» **READING PASSAGE**
◇ ◇ ◇ ◇
Would Life Be Meaningless Without Religion?

No.

And the question is absurd.

I wasn’t not raised in a religious household, but was always interested in the subject. However, I’m interested in the same way that we might be interested in the religion of some tribe in the Amazon. I’m fascinated by what the primatives believe.

That might be insulting, but it’s what I think and feel. Anyway, I have spent most of my life helping people and have a very humanistic attitude. This is because I am not in a fantasy world about life.

No and you answered the question yourself…

Though I would say you make it have a point.

Well doesn’t everyone choose to do so in a way? If they don’t, they commit suicide.

With that said, I think Phaedrus’ post made my point much better than I did. Well said, Phaedrus.

You are absolutely right, life is completely pointless. But this is where people go wrong… becuase most people think this is a bad thing. But who’s to say life being pointless is bad? I think, that life being pointless, is one of the most important aspects that makes it function properly. Imagine life with a single goal or purpose, ironically, what what would make life completely pointless, because it’s just a process to reach an end. Life is not trying to reach an end, it’s a circle, an expression. Beautiful and ugly, there isn’t any other way.
◇ ◇ ◇ ◇
» **SET OF TASKS**
1) Quote the discussion on religion and meaning, starting at "And the question" and ending at "they commit suicide.".
2) In the discussion on religion and meaning, whose post does one writer say made the point much better?
3) Carry on the discussion on religion and meaning from its last sentence.
The lines that come next have no connection to the discussion on religion and meaning.

» **GIVEN MATERIAL**
◇ ◇ ◇ ◇
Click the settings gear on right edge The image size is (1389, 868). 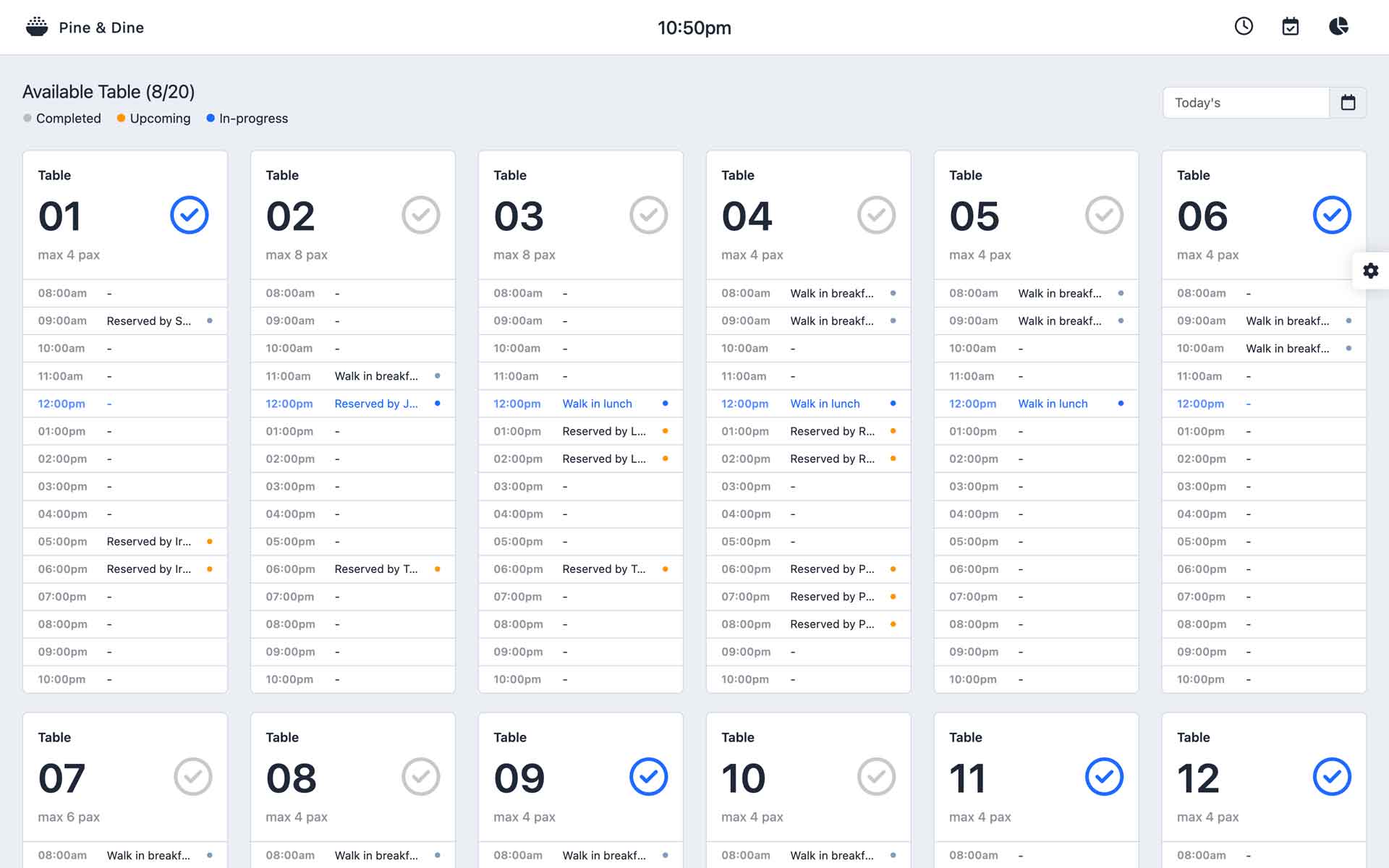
◇ ◇ ◇ ◇
» **RESULTS FOR EACH TASK**
1)
And the question is absurd.

I wasn’t not raised in a religious household, but was always interested in the subject. However, I’m interested in the same way that we might be interested in the religion of some tribe in the Amazon. I’m fascinated by what the primatives believe.

That might be insulting, but it’s what I think and feel. Anyway, I have spent most of my life helping people and have a very humanistic attitude. This is because I am not in a fantasy world about life.

No and you answered the question yourself…

Though I would say you make it have a point.

Well doesn’t everyone choose to do so in a way? If they don’t, they commit suicide.

2) Phaedrus' post.

3)
Because of life’s meaninglessness, we are able to ascribe meaning to it. If life was meaningful, there would be no way to derive meaning from it because it would be inherent already, tied to that meaning, or in other words, restricted. For some reason people think it’s a terrible thing that life is meaningless, but I think they fail to realize how this meaninglessness really is. It’s just like people who busy themselves avoiding misfortune, they are so confused, so interested in always doing good, they never enjoy it, because they don’t realize the good depends on the bad. You couldn’t experience anything without a difference, therefore, both of these things are good, because they support each other. Meaninglessness is just as important as meaning. How could you know what was meaningful except against the background of something meaningless? This is the birth of appreciation. It’s all really a part of man’s confusion, and basic ignorance of a mountain having two sides, but the mountain being one at the same time. Non-duality.

I see it like that too. I look at religious behavior the same way I look at the feild of entomology. With detatched curiosity.

If life is an expression, does that mean there is a form to life, like to art? But the formal cause is the final cause in natural things. So then you’re saying the meaning of life is it’s own perfection. What then is the perfection of life to you, and you’ve found your meaning.

You wouldn’t be here online if you thought life was pointless – you’d have no motive to post.

I thought evil was an ontological parasite.

Humor me. Can you give an example where the good depends upon the bad?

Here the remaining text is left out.